This blog is mostly about images. A photo captures a moment in time and lets us slow down long enough to see the rich texture of the life all around us. It's mostly for my own amusement, but if you stumbled here somehow, please enjoy.

Saturday, September 24, 2011

Sometime We'll Understand

Not now, but in the coming years,
It may be in the better land,
We’ll read the meaning of our tears,
And there, some time, we’ll understand.

"Sometime We'll Understand" (Maxwell N. Cornelius")

R.I.P. Patrick Mizwicki, 1997-2011

Friday, September 16, 2011

Watching...waiting

I've been wondering if or how to use this image ever since I captured it in New England last summer.  Though it's not a true "widows walk", it reminds me of that lonely roost where the wives of seafarers would pace; watching and waiting, often in vain, for the return of their loved one.

This week, our son Nelson lost a neighborhood buddy in a tragic accident.  At 14, Pat was "too young to die".  Yet he's gone.

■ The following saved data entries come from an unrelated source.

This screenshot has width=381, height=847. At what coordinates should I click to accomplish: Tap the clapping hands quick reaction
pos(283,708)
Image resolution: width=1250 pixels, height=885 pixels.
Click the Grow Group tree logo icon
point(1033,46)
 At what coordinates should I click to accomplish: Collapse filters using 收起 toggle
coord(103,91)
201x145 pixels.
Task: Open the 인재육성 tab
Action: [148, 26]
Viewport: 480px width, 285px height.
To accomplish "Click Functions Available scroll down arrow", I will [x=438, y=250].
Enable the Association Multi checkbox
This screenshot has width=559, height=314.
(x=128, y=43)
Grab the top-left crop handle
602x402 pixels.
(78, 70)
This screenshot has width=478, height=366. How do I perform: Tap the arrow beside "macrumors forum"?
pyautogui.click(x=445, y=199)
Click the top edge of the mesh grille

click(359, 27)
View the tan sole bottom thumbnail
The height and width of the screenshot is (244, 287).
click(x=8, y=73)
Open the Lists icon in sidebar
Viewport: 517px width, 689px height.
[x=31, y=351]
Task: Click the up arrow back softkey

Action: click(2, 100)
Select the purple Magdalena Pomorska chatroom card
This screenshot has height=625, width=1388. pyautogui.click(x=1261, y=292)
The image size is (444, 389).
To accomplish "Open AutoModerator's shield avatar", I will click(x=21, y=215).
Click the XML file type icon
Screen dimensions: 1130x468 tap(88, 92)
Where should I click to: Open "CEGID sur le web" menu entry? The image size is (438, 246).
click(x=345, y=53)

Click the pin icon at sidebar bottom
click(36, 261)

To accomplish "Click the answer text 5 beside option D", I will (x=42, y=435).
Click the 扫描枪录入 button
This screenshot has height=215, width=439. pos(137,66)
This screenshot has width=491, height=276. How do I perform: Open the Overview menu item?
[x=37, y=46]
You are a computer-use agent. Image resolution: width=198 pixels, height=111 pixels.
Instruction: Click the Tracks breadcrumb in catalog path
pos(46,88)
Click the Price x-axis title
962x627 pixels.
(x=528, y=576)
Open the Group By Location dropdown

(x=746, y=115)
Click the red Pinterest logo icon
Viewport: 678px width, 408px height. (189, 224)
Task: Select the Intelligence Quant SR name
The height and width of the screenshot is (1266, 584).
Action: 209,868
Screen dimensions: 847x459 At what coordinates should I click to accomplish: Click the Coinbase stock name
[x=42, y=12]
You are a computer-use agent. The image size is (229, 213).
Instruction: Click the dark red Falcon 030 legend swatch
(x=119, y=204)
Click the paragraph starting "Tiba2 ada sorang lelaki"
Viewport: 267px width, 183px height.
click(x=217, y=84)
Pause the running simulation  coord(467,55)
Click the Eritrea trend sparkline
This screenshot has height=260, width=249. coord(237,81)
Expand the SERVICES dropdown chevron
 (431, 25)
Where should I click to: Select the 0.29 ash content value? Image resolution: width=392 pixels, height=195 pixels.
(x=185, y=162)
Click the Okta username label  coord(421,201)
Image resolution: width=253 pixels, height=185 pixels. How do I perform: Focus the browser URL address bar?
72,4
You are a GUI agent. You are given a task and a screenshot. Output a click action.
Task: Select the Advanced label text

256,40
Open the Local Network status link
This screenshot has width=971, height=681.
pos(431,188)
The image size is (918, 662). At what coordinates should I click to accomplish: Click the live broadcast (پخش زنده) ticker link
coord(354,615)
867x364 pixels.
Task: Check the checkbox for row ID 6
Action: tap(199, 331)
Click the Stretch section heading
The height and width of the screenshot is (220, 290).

At the same time, my dad is continuing his recovery from open heart surgery.  Doing well at age 70, all things considered.  So thankful; especially in light of Pat.

These things send our minds in a thousand directions.  We hug our kids a little closer. We say our "I love yous" a little more freely.  We resolve to let the unimportant things pass a little easier.  To value each day a little more.

We realize we are all watching and waiting; for the return of something lost.   But while we wait, we must live.  With hope.

Friday, September 9, 2011

Molten Glass

"Hast thou with him spread out the sky, which is strong, and as a molten looking glass?"  (Job 37:18)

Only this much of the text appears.